Surprises in Primary voting trends

New voters cast ballots, but new, younger residents not getting involved yet


A breakdown of the 6,300 who voted in last Tuesday’s primary reveals that 45% of those voters did not vote in 2019.

In addition, 2,000 primary votes were cast by voters who never voted before.

In other words, new voters who came out for the first time as a category scored a figure that dwarfed all expectations from those who follow vote totals in this city.

A further breakdown of the vote that came out by age is a mind boggler, or at the very least, an eye-brow raiser.

Somewhere between 4%- 9% of the vote was made by men and women between the ages of 18-24.

This proves that younger people by the widest margin, take little to no interest in local politics or at least take little to no interest in this primary.

Voters aged 25-34 also showed minor interest in the primary. About 630 voters in that age group voted last Tuesday.

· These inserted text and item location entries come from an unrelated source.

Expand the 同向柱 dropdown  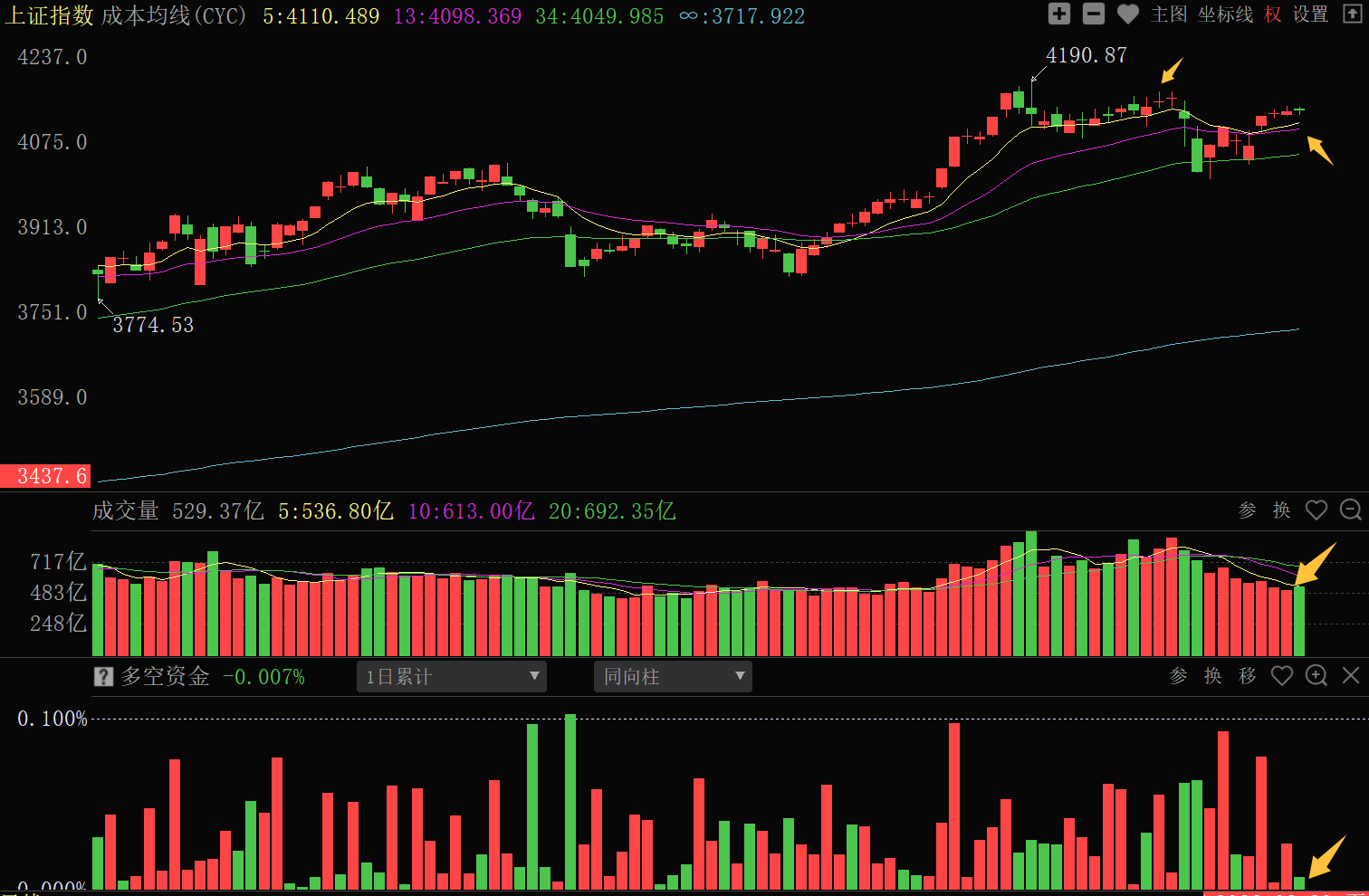pyautogui.click(x=673, y=677)
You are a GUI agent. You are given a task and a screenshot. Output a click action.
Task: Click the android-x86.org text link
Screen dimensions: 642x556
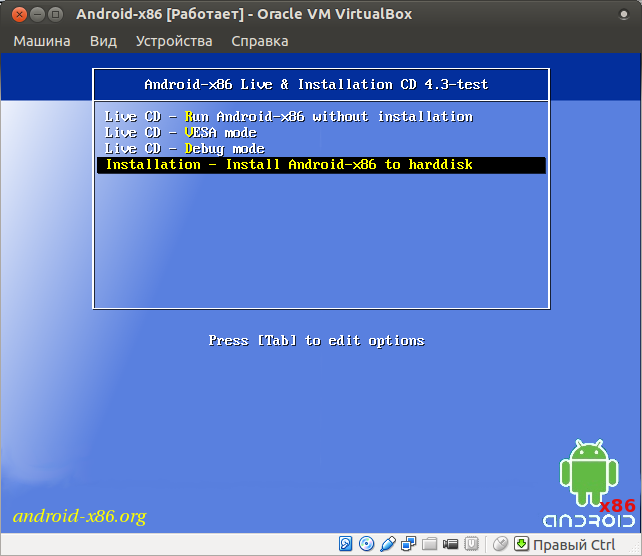[79, 516]
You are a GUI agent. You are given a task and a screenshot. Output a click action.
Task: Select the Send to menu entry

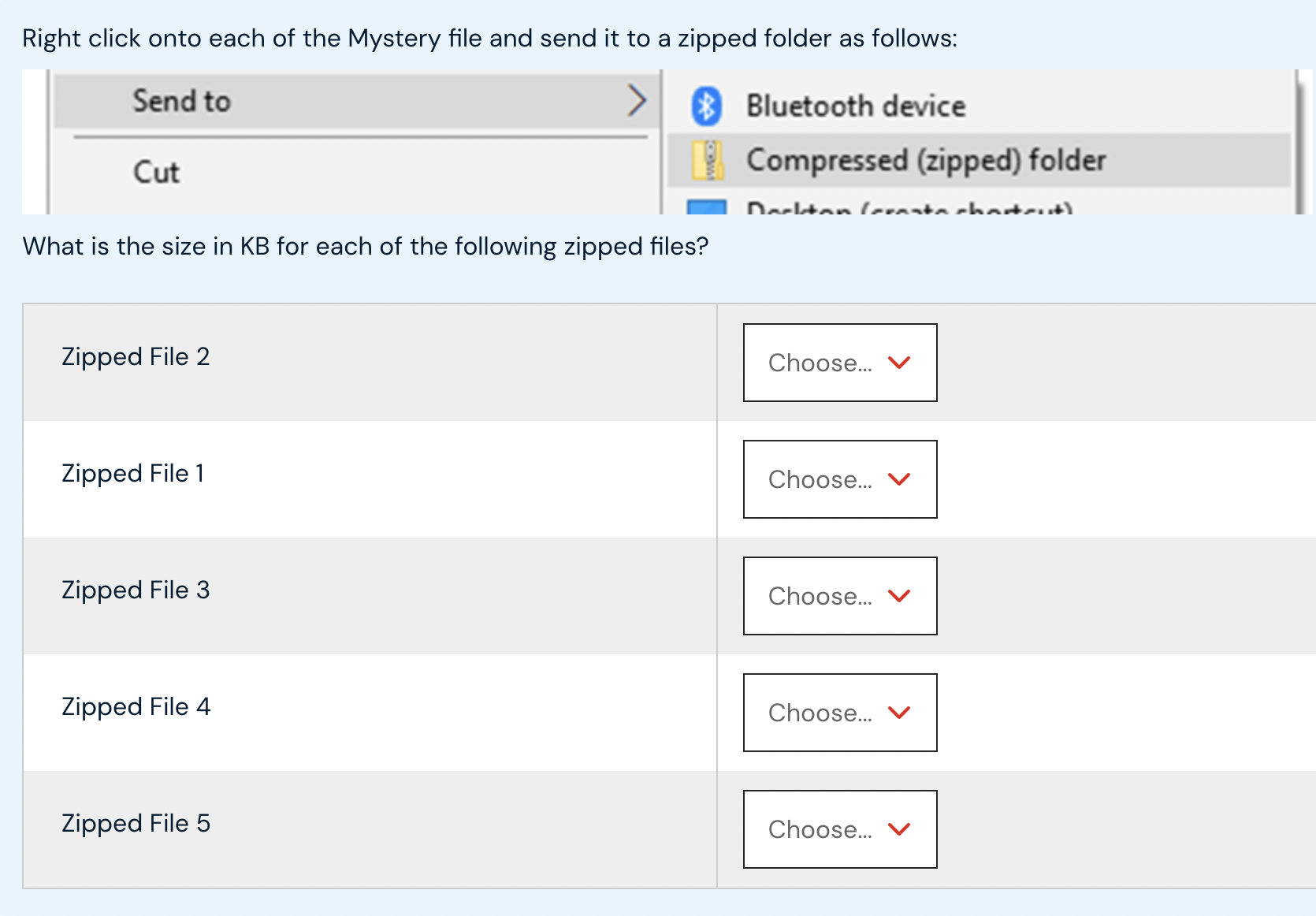[x=182, y=100]
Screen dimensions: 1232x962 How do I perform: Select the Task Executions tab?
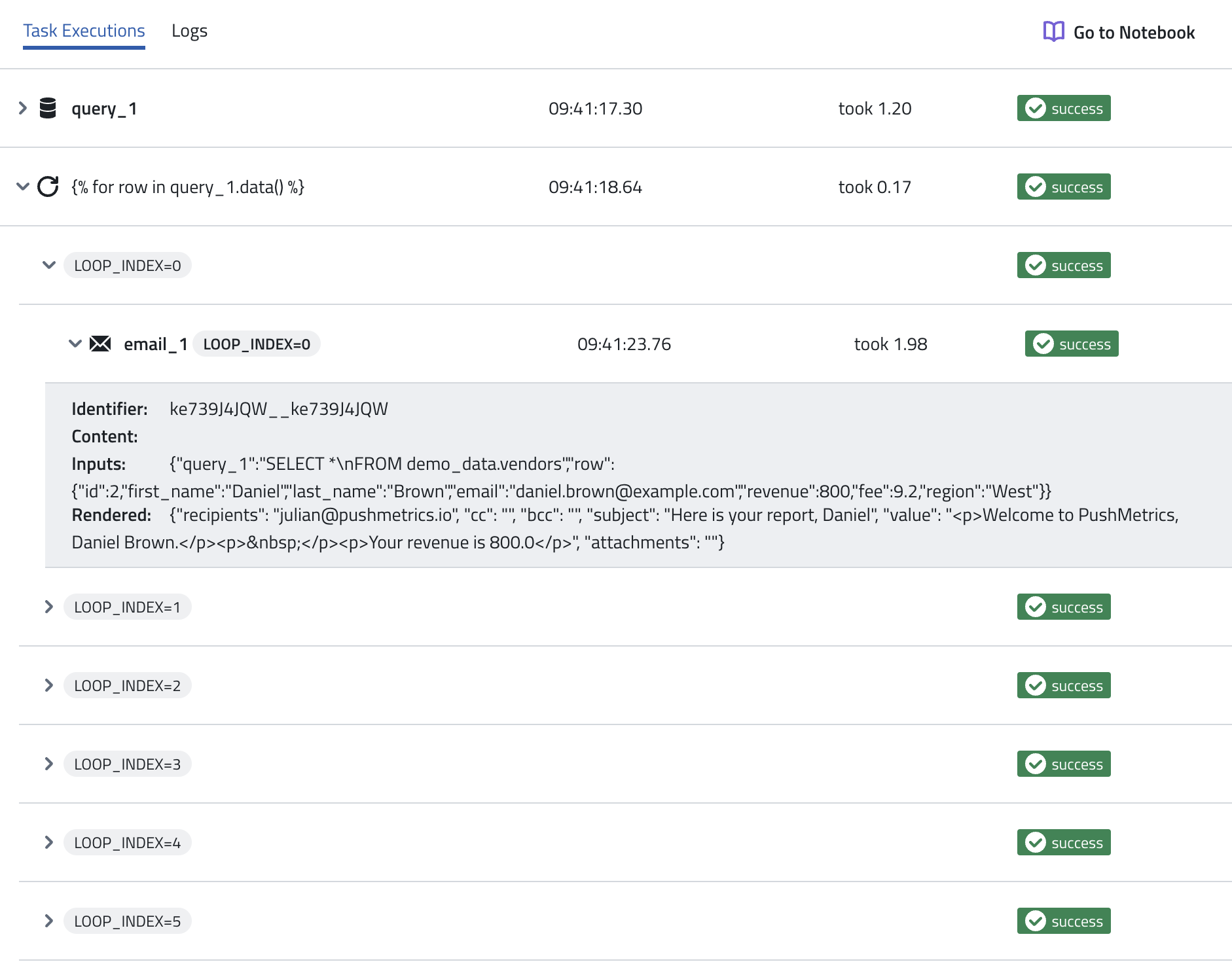83,30
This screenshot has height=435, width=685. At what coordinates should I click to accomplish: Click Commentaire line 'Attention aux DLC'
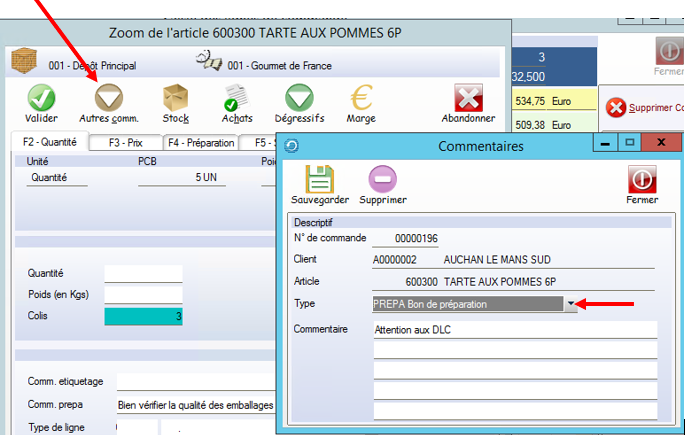514,329
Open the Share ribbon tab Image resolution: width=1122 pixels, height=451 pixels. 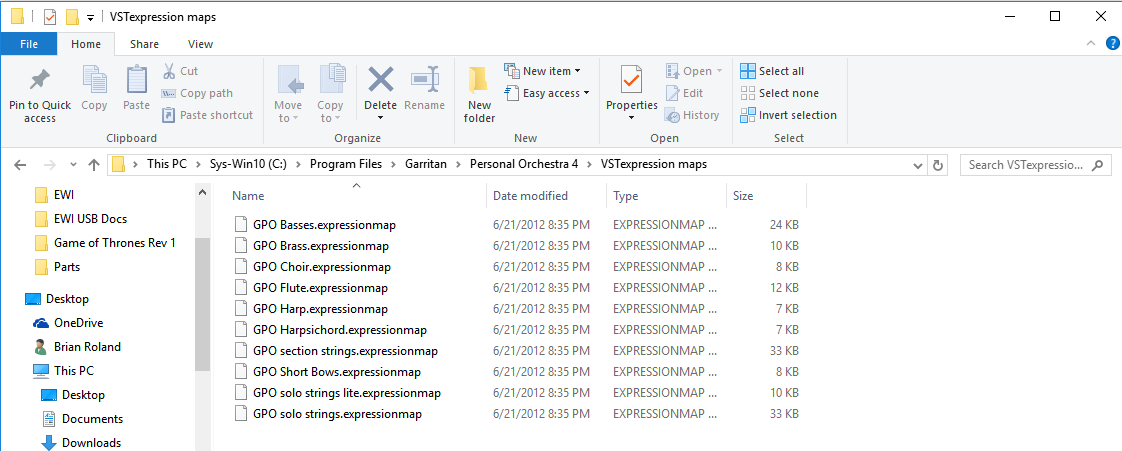(144, 44)
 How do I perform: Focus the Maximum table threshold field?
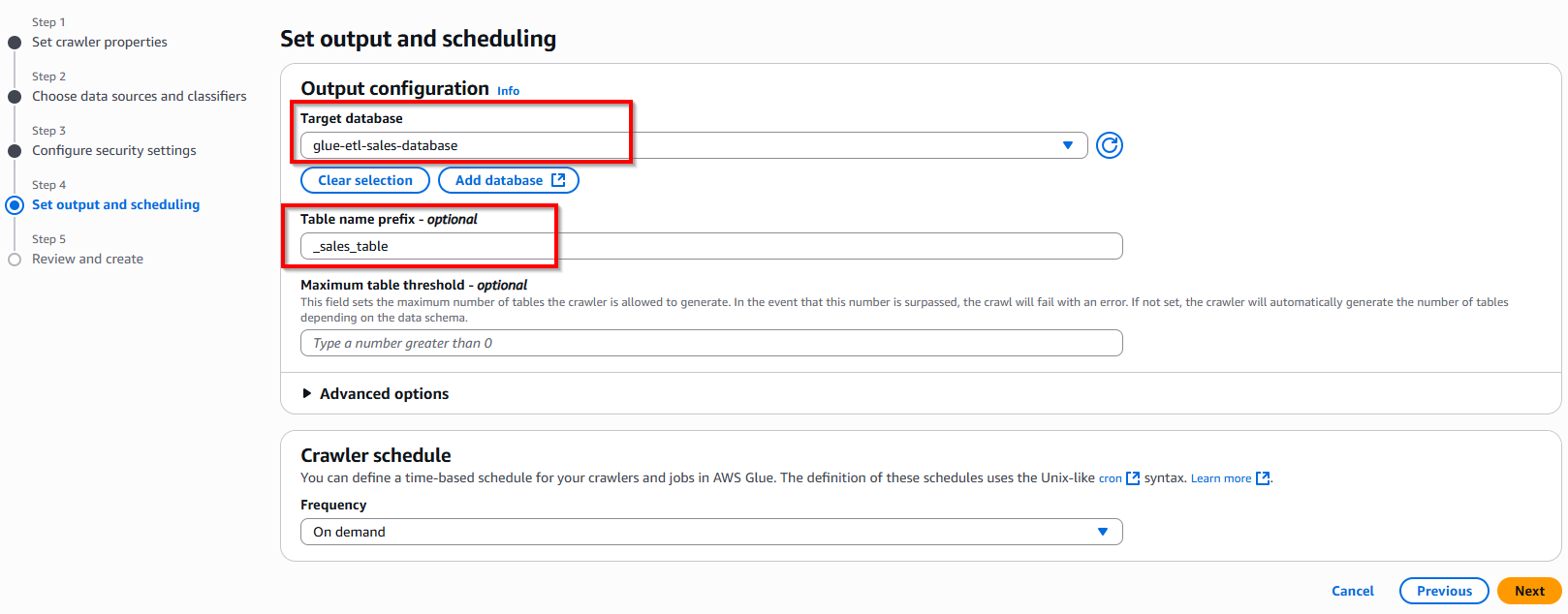point(711,343)
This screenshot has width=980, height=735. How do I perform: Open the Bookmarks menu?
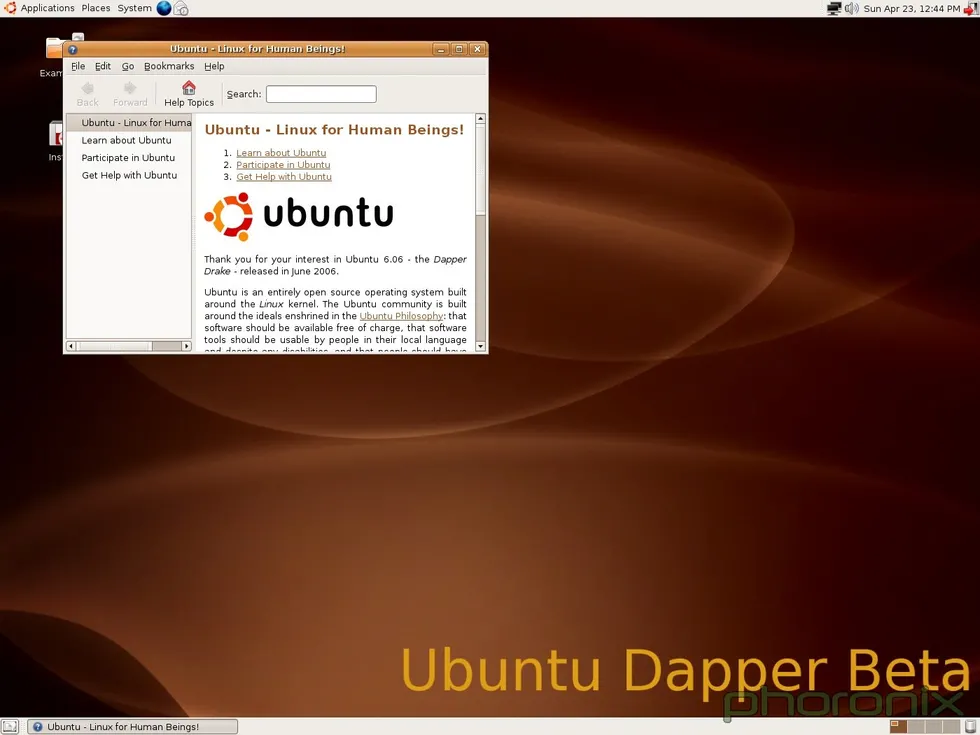[169, 66]
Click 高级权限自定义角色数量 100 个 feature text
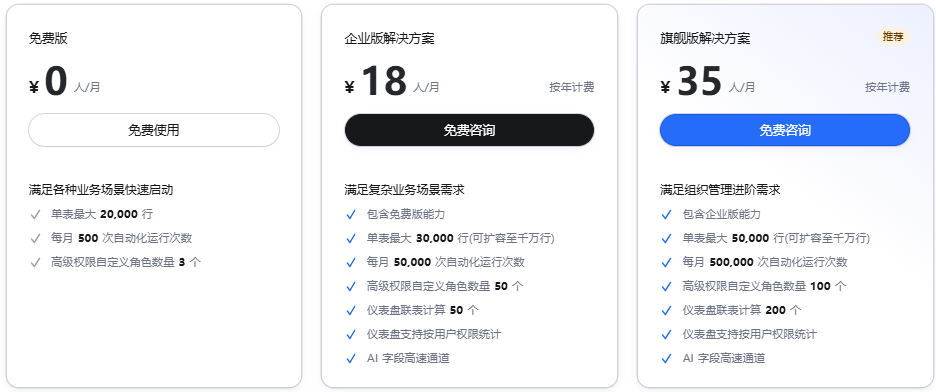This screenshot has height=392, width=936. pyautogui.click(x=764, y=286)
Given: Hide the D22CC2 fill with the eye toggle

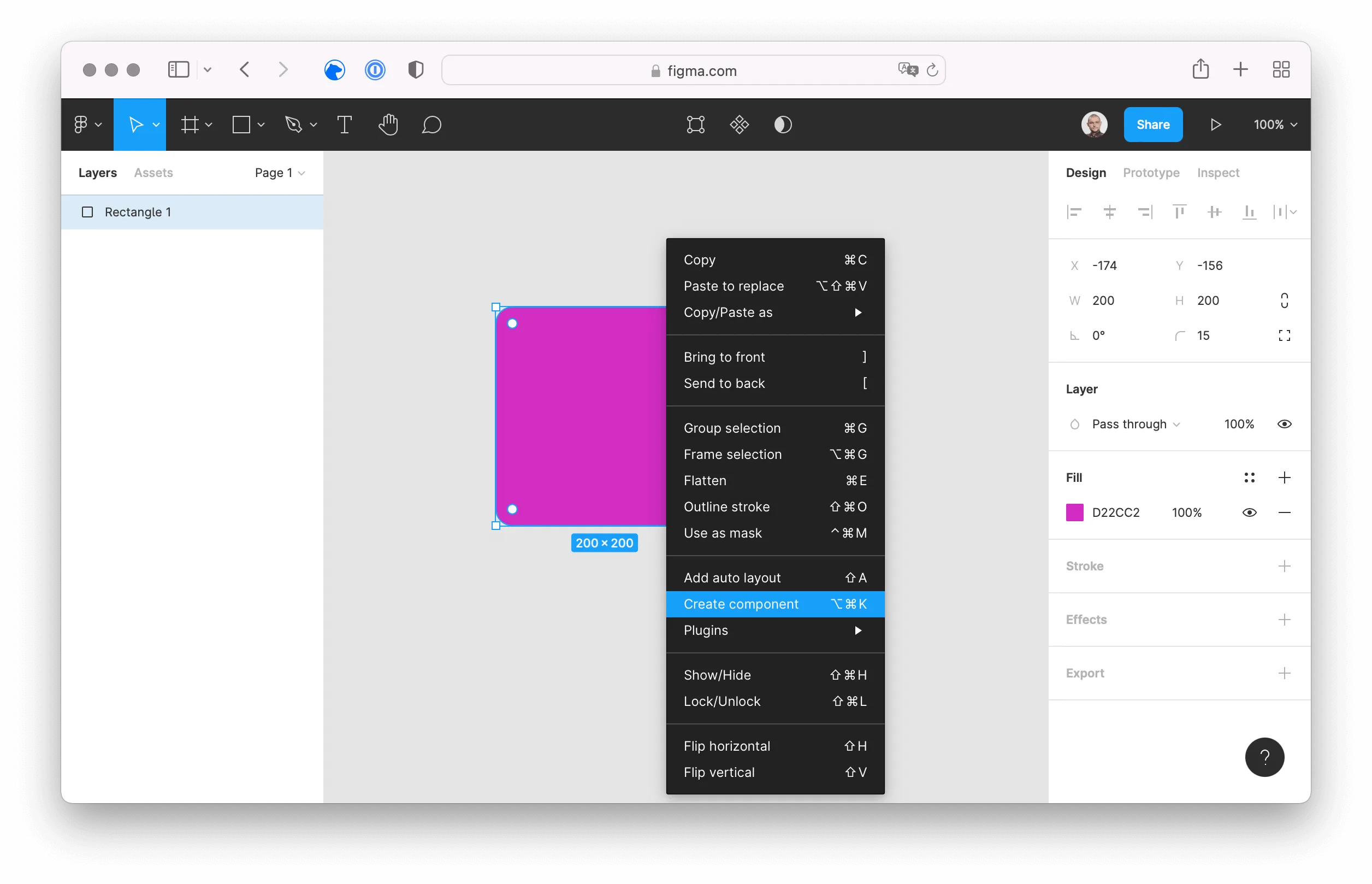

That age group accounted for 10% of the total vote.

This age group includes millennials and the thousands of new residents living in the new apartment developments throughout the city in that age group.

Millennials are those who were born between 1981 and 1996.

Generation X’ers, those born from 1997 onward did a bit better.

They represented about 20% of the vote total.

There is some overlap in these figures.

The vast majority of the vote was over 50.

This is not a surprise to election watchers and campaign architects in this city.

Nearly 33% of the vote were men and women 50-64.

This indicates strongly that voters here tend to be older, have very likely lived here longer, and have stronger ties to the electoral process.

This, however, like the next category, those 65 and older, represent a shrinking part of the core organic Everett vote.

Those 65 and older accounted for 32% of the primary vote.

This was not unexpected by campaign strategists.

For many years, older Everett voters have formed the core of the most sought-after voting public by Everett’s politicians.

In the November 2 finale, those voting over 50 will likely comprise approximately 65% of the vote.

There was no meaningful undecided margin.

Adrien scored one-quarter of the total vote.

Many voters who did not vote in the primary will show up to vote in the November 2nd election.

The mayor has shown himself to do better with newer voters who don’t really know him.